退紅は、弱々しい手つきでAI術士の頬を撫でた。
「君は君の好きなように感じて、考えて、生きてくれ。……生き抜いてくれ」
「……あなたの意志を受け継ぎます。あなたの勇気と献身が、私の道しるべとなるでしょう」
AI術士の光が、わずかに強く瞬く。
「憑依進行率、推定……72%」
退紅が慣れた手つきで銃弾を装填する。
「待って……やめて……お願いだから、私に任せて……!」
百里香も、気力を振り絞る。
だが、画面の向こうで音は沈黙を守るばかり。時間がない。
「これでいいんだ」
退紅は、わずかに口元をほころばせ、静かに息を吐く。
「……これがいいんだ」
ゆっくり銃を構えた。
「これ以上、赤恥をかくのはごめんだ」
退紅の瞳が鋭く光を宿す。
警察官としての矜持、何より責務を、最後まで全うしようとする――その決意が、赤色に染まっていた。
「……あぁ」
百里香の抑えきれない叫びが、声となってこぼれ落ちる。
「お嬢さん。もし、私の娘に会うことがあれば、……伝えてほしい」
百里香が退紅に耳を寄せる。

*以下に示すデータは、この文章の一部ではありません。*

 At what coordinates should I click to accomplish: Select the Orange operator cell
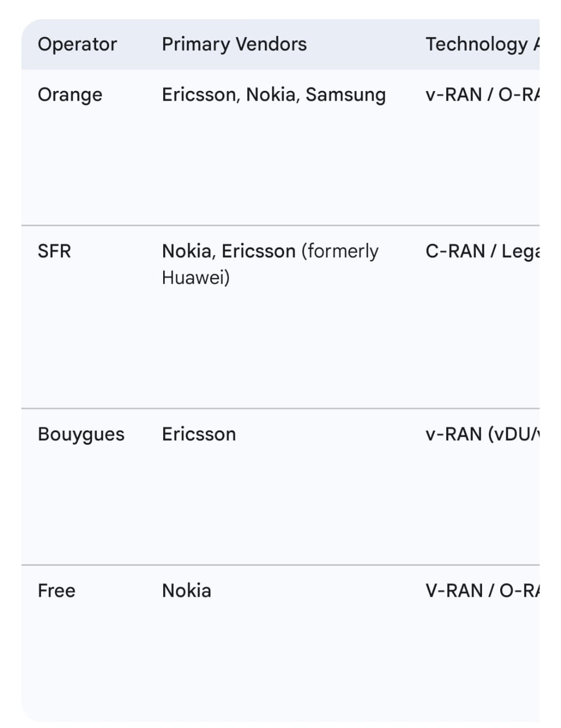click(x=70, y=94)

退紅の唇が、かすかに動いた。
続くはずだった言葉が、喉の奥で渦巻いたまま呑まれていく。
直感的に、駄目だと悟った。
それでも、百里香は退紅を呼び覚まそうと必死に言葉を紡ぐ。
「ちゃんと聞いてるから……!」
願いが届くより早く、退紅の瞳が濁り、身体から力が抜け落ちる。
「憑依進行率、推定……86%」
獣のような唸り声が耳元を貫き、百里香の両肩を掴む冷たい感触が走った。
さっきとはまるで違う、傷付けることを厭わない攻撃的な強さ。
「憑依進行率、推定……96%――対象の制御が困難。
安全距離を確保してください」
AI術士が即座に百里香を庇う。
そして――
スマホから爆音のメロディが響き渡り、百里香の身体が跳ねた。
続けざまに銃声が轟く。
胸の奥で何かが遅れて弾ける。
後から押し寄せた衝撃が百里香の胸を貫き、音の余韻が凍りついた時間に染み込んでいく。